▶ [SELECTED EXCERPT]:
........

# Aunt Wanda's Moravian Chicken Pie



## Raine (Aug 18, 2005)

*AUNT WANDA'S MORAVIAN CHICKEN PIE*

_Makes 6 servings. _

1 (3- to 4-pound) whole chicken
Onion flakes
Bay leaves
1 package refrigerated pie crusts, such as Pillsbury
1 tablespoon poultry seasoning
Pepper and salt to taste
2 tablespoons butter
1 (14-ounce) can chicken broth
1 (10 3/4-ounce) can cream of chicken soup
*REMOVE *and discard the bag of giblets from inside the chicken. Place the bird in a pot, cover with water and sprinkle with onion flakes and a couple of bay leaves. Cover, bring to a boil, then turn down heat to low, cover pot and simmer 45 minutes to 1 hour, or until chicken is tender. Remove chicken from pot and cool for a few minutes. Remove skin and bones and cut meat into small pieces.

*PLACE *pie crust in pan according to package instructions. Add chopped chicken. Sprinkle chicken with poultry seasoning, pepper and a little salt. Cut butter into pieces and scatter on top.

*COMBINE *chicken broth and cream of chicken soup and pour about half of the mixture over the chicken. Set aside remainder. Add the top crust and cut vent holes in it.

*BAKE *at 350 degrees about 30 minutes or until the crust looks golden brown. Heat the remaining soup mixture and use as gravy over the servings, adding a little more pepper if desired


----------



## Constance (Aug 18, 2005)

That sounds good and tasty, Raine. One could even use one of those rotisserie chickens from the supermarket.


----------



## SizzlininIN (Aug 18, 2005)

Thanks Rainee......I cut/pasted and added to my recipe file.  It sounds really good.


----------

........

▶ [Stored data]:
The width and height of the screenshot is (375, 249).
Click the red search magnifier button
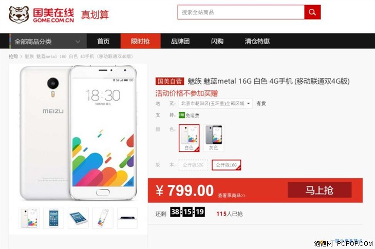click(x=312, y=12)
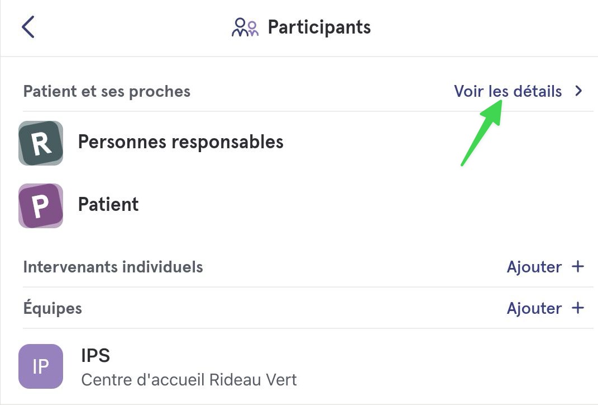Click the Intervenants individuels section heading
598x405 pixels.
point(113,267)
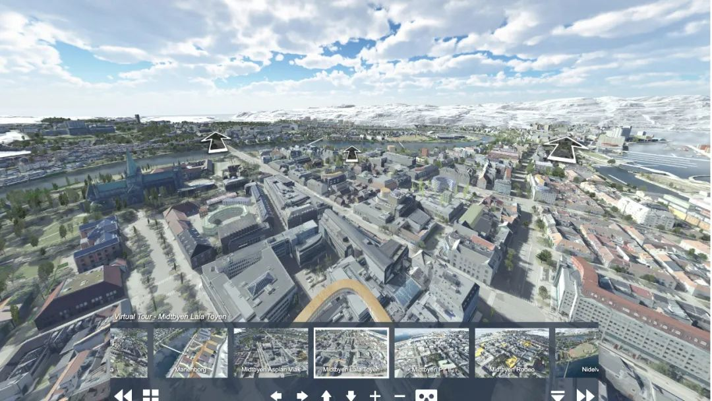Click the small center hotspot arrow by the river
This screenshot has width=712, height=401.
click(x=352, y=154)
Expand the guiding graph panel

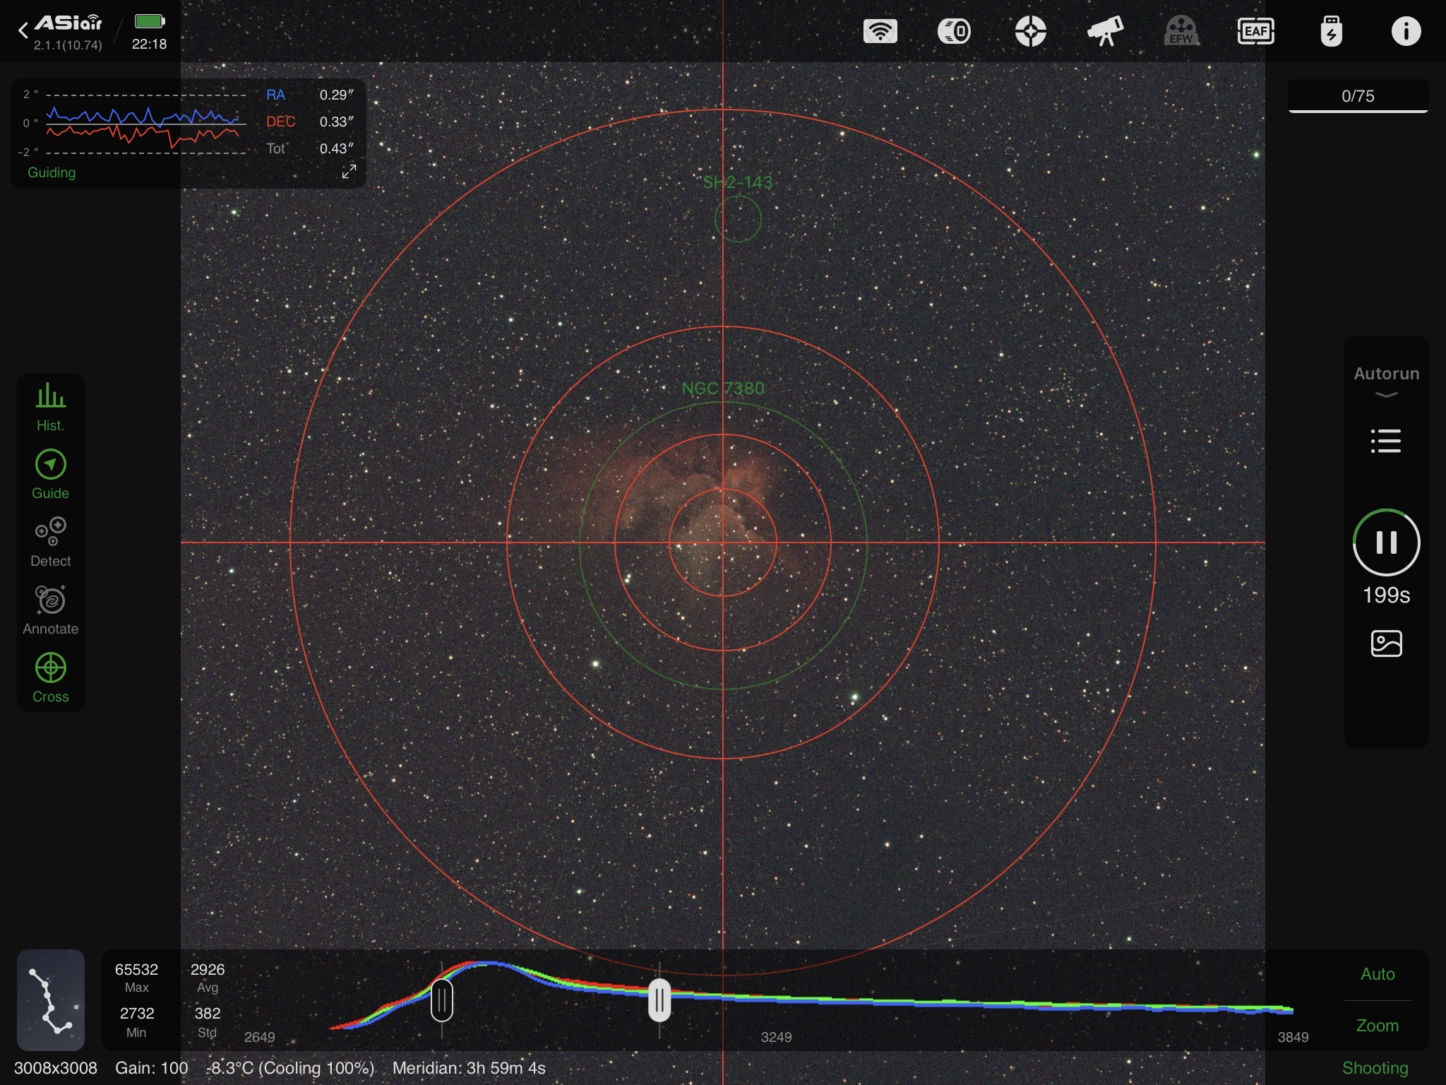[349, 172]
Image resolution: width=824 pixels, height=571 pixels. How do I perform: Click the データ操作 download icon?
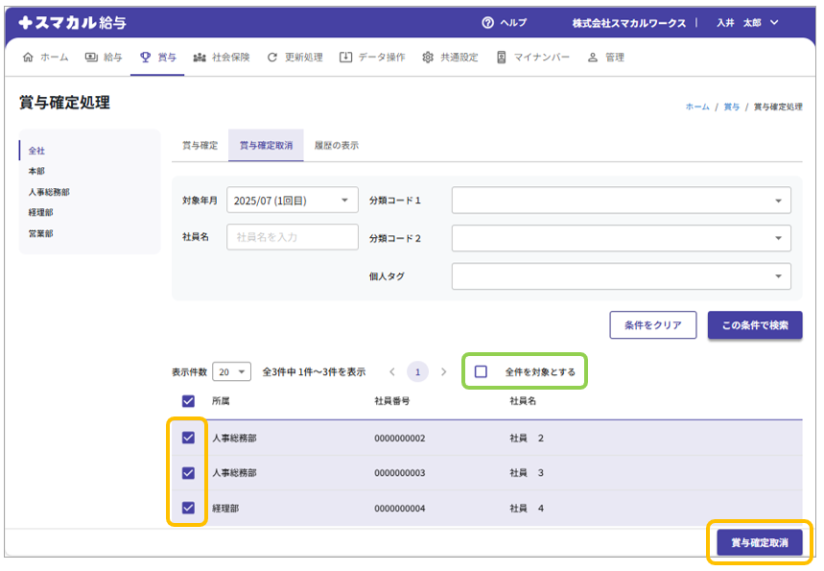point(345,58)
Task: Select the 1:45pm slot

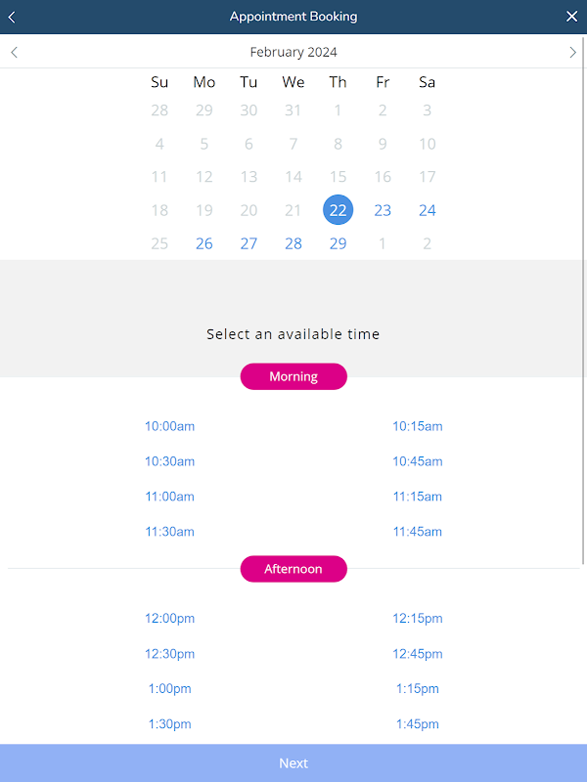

........

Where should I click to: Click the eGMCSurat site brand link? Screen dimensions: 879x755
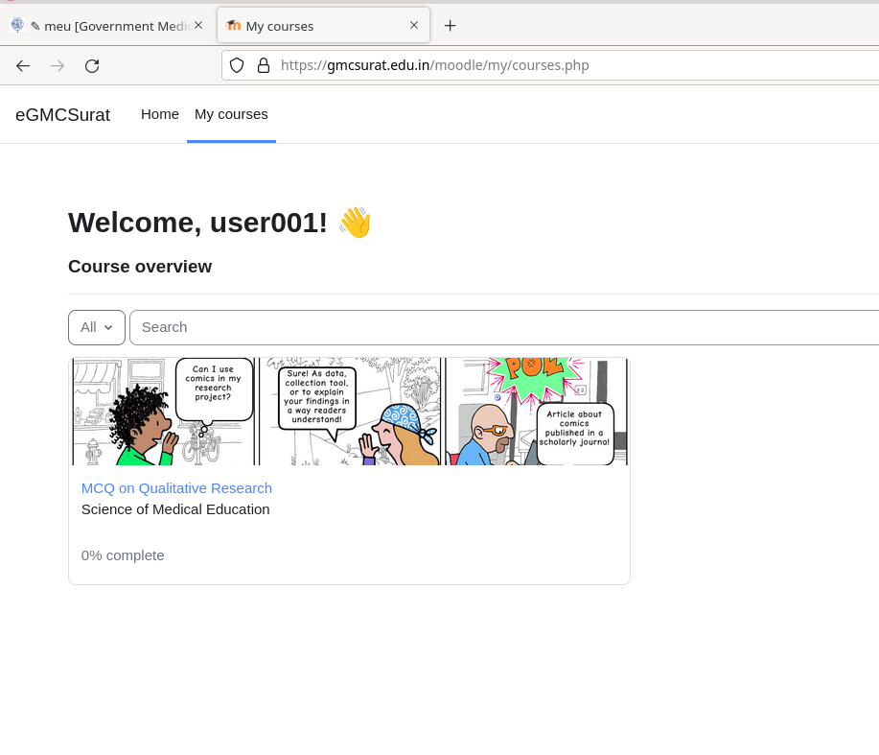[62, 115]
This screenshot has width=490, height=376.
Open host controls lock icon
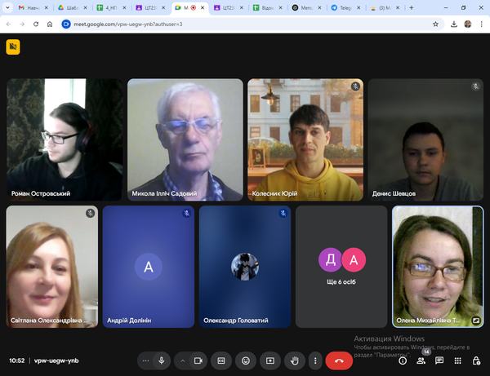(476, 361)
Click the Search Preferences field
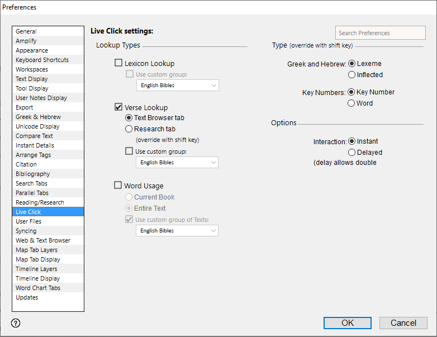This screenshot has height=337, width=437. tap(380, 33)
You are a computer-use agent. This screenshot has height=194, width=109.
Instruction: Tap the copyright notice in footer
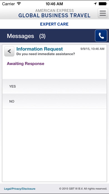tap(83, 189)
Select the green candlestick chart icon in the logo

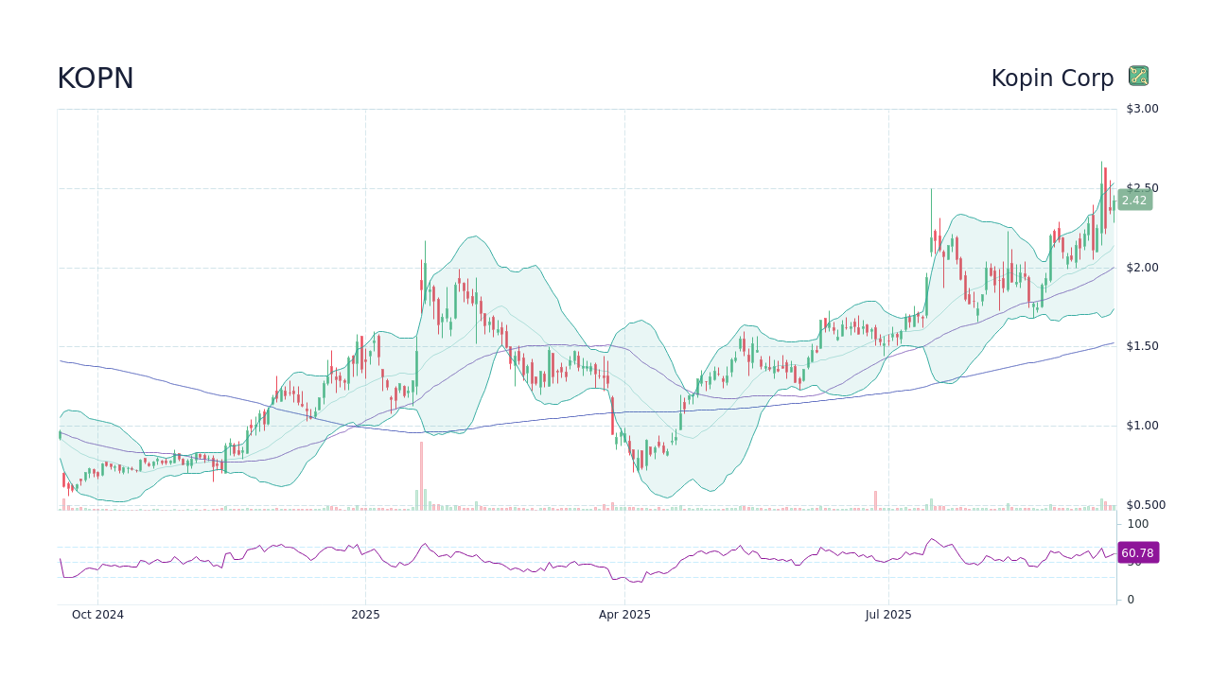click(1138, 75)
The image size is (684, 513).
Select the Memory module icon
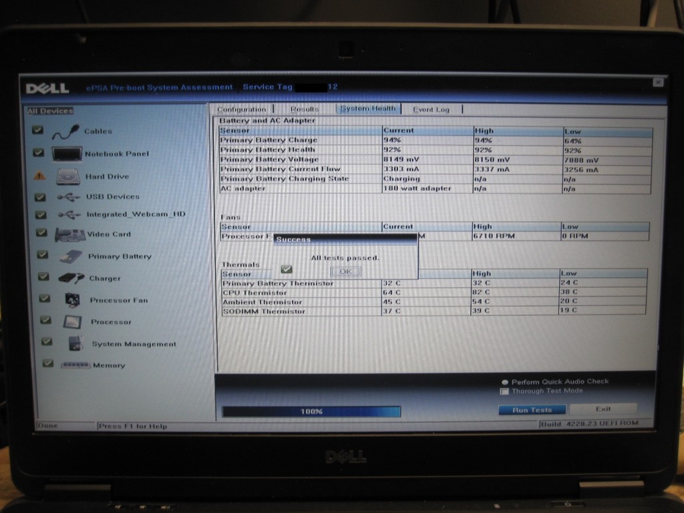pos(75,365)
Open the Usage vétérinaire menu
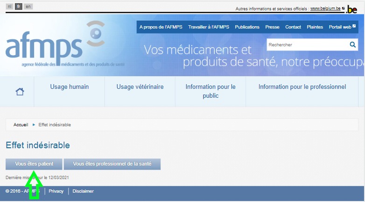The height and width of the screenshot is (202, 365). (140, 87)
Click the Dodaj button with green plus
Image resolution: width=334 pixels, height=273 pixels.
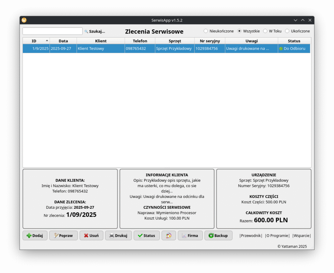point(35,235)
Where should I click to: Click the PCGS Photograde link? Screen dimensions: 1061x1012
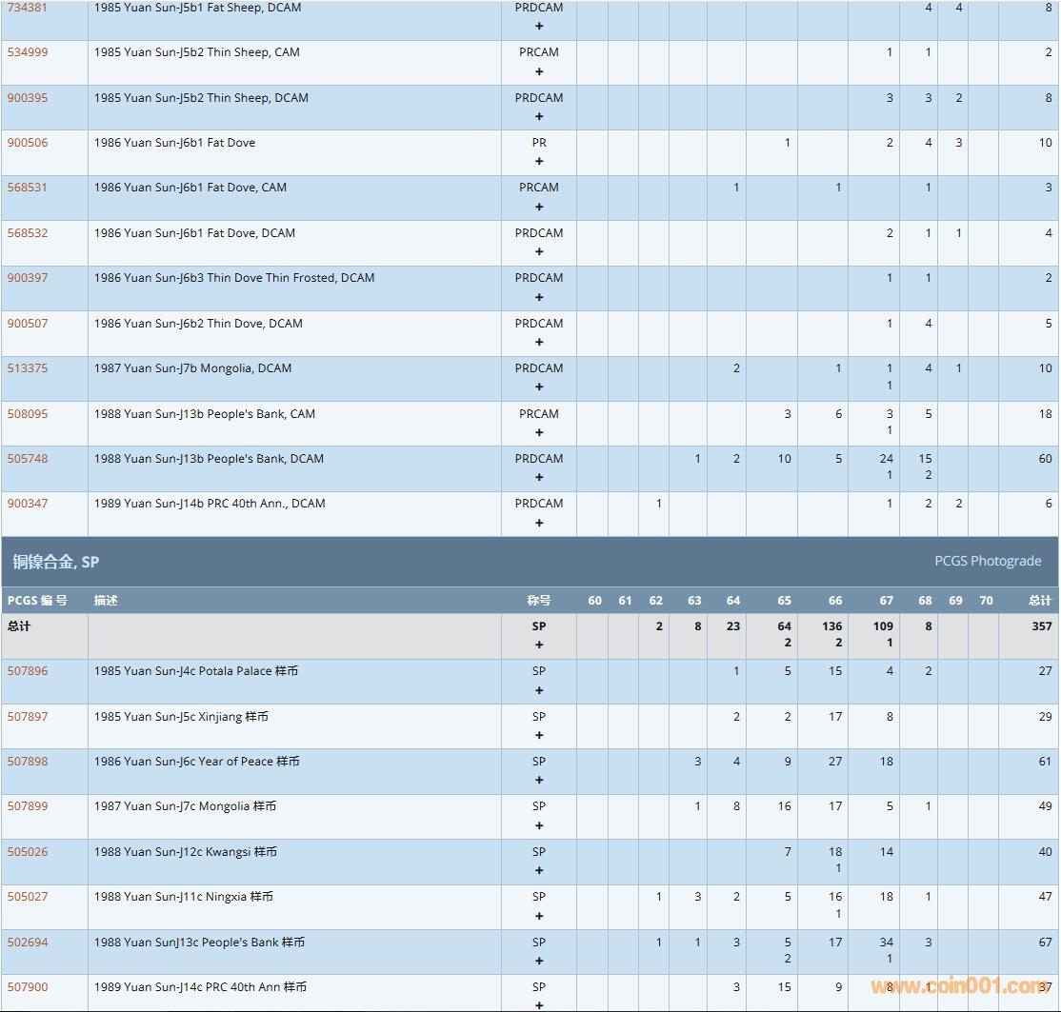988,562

........

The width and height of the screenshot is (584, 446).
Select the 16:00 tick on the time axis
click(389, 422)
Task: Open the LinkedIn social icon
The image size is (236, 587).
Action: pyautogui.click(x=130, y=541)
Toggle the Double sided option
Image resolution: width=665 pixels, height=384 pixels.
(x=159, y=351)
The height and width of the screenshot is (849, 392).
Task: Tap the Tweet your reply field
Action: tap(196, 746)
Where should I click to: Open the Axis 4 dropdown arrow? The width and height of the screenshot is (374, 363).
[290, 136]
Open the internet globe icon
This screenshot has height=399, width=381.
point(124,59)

........

▶ [SHORT EXERCISE]: Copy the chicken pie recipe from "1 (3- to 4-pound)" through "into small pieces.", swapping "poultry seasoning" for "dried thyme". The stored data has no role in this work.

▶ [RESULT BELOW]:
1 (3- to 4-pound) whole chicken
Onion flakes
Bay leaves
1 package refrigerated pie crusts, such as Pillsbury
1 tablespoon dried thyme
Pepper and salt to taste
2 tablespoons butter
1 (14-ounce) can chicken broth
1 (10 3/4-ounce) can cream of chicken soup
*REMOVE *and discard the bag of giblets from inside the chicken. Place the bird in a pot, cover with water and sprinkle with onion flakes and a couple of bay leaves. Cover, bring to a boil, then turn down heat to low, cover pot and simmer 45 minutes to 1 hour, or until chicken is tender. Remove chicken from pot and cool for a few minutes. Remove skin and bones and cut meat into small pieces.